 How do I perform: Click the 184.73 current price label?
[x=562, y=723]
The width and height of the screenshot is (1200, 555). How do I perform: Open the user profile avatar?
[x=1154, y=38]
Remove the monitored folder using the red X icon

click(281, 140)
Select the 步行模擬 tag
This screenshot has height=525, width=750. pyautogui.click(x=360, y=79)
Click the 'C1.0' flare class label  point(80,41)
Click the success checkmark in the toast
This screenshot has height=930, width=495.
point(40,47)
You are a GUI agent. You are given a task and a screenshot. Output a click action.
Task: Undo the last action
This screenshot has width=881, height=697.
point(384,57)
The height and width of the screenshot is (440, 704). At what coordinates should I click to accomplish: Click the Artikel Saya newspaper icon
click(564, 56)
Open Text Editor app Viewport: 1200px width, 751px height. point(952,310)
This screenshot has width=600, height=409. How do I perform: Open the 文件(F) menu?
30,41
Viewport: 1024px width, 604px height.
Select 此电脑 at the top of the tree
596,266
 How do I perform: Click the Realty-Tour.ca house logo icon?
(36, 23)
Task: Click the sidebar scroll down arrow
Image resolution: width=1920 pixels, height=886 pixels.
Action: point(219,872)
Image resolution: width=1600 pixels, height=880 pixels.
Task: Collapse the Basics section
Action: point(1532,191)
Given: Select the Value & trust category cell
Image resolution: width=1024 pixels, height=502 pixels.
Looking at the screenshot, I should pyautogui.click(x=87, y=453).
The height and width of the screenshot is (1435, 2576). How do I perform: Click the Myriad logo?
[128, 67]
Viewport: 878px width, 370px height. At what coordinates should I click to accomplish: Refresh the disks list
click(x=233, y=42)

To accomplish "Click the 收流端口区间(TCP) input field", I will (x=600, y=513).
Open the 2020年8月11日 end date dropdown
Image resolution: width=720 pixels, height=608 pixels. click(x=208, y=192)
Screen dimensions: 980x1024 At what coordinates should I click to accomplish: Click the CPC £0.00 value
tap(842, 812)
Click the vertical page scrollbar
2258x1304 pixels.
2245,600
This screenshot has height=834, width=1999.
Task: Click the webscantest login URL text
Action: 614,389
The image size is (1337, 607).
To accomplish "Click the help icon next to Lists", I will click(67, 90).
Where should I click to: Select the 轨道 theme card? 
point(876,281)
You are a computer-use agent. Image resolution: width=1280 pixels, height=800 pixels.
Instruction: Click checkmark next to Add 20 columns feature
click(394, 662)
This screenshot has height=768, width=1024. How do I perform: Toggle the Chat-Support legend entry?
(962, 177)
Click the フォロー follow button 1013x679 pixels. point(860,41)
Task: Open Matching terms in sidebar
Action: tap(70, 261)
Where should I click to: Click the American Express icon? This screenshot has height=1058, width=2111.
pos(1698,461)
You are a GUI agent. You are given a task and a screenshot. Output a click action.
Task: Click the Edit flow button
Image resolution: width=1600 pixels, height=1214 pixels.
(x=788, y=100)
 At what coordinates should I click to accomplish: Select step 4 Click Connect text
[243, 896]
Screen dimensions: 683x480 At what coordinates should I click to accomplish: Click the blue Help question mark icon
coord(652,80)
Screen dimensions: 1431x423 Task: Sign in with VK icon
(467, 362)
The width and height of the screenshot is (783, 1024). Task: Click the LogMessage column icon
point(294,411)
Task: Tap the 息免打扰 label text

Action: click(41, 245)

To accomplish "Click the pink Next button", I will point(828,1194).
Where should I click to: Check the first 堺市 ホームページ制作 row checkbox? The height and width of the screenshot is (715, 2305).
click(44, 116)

━━━━━━━━━━━━━━━━━━━━━━━━━━━━━━

### Task item
The number of lines in the data holding the string "will" is the whole answer.

### Answer section
3